Am Fam Physician. 2025;112(3):240
Author disclosure: No relevant financial relationships.
To the Editor:
I am grateful to Drs. Roth and Lazris for their article on racist clinical documentation and the medical one-liner.1 They state that although medical education traditionally called for the inclusion of race in the history of present illness, this practice must be unlearned due to its effects on stereotyping and bias, suggesting that bias is merely a downstream effect of racial labels. However, the very use of racial labels in the history of present illness is itself an expression of bias.
White people are less likely than Black people to receive a racial descriptor in the medical one-liner,2 which suggests that unconscious bias drives the inclusion of race. The absence of racial labels for White individuals reveals assumptions of White as the “default race,” whereas the relatively higher prevalence of racial labels for Black individuals reveals a tendency to regard them as “other.” Black clinicians are also less likely to document race in the history of present illness than White clinicians,2 indicating the role of unconscious bias in prompting mention of a patient's race. In fact, some medical schools now actively educate students against using race in the medical one-liner.3
We need to stop including race in the medical one-liner. It biases us and our medical decision-making.
Editor’s Note: This letter was sent to the authors of “Avoiding Racist and Judgmental Clinical Documentation: Helping to Achieve Health Equity,” who declined to reply.

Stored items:

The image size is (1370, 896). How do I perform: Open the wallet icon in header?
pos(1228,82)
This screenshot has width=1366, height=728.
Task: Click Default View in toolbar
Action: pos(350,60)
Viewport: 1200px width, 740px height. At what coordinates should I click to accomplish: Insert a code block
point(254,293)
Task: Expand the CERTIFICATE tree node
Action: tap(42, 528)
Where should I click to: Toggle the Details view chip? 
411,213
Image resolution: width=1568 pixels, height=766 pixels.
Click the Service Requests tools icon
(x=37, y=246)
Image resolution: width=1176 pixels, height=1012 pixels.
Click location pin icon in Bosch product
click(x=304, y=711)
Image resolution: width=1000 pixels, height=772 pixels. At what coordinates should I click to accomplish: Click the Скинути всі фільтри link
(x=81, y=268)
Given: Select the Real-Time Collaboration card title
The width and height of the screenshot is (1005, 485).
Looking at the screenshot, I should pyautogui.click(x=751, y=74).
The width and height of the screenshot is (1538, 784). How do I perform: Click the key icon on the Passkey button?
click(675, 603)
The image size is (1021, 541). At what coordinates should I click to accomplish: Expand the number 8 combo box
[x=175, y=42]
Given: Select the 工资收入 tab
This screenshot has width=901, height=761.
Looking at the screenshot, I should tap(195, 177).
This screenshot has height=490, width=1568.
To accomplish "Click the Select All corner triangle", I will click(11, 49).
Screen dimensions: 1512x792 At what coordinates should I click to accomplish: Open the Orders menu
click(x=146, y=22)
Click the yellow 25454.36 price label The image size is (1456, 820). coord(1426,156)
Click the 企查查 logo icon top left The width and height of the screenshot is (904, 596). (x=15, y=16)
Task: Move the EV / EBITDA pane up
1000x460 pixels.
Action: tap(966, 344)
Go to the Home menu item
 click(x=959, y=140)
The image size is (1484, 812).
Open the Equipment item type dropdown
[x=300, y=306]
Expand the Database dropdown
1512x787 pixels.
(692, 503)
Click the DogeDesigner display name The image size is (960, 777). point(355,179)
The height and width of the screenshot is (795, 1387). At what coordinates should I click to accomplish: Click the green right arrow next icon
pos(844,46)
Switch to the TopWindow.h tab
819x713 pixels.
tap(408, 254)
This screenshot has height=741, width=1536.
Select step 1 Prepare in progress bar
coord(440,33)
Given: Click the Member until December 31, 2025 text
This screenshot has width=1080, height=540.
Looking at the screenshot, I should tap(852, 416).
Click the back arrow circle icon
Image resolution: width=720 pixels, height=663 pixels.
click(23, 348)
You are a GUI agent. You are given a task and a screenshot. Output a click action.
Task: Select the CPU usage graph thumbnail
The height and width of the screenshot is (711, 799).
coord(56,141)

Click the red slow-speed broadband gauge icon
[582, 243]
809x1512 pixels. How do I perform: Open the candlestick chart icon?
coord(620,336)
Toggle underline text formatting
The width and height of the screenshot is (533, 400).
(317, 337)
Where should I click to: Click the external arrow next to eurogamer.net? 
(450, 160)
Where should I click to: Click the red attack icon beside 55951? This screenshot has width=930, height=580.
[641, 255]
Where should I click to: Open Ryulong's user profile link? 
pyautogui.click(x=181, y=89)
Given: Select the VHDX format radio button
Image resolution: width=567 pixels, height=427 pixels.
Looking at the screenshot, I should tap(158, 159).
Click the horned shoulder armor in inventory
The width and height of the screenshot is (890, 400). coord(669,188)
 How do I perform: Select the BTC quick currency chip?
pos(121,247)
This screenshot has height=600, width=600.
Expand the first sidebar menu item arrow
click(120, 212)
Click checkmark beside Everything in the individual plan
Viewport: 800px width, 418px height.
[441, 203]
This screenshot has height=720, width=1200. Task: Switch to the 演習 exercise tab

* Exercise instructions
Copy the letter to the editor, starting with "Am Fam Physician." and going on through "expression of bias.", and substitute "abandoned" for "unlearned".

* Answer section
Am Fam Physician. 2025;112(3):240
Author disclosure: No relevant financial relationships.
To the Editor:
I am grateful to Drs. Roth and Lazris for their article on racist clinical documentation and the medical one-liner.1 They state that although medical education traditionally called for the inclusion of race in the history of present illness, this practice must be abandoned due to its effects on stereotyping and bias, suggesting that bias is merely a downstream effect of racial labels. However, the very use of racial labels in the history of present illness is itself an expression of bias.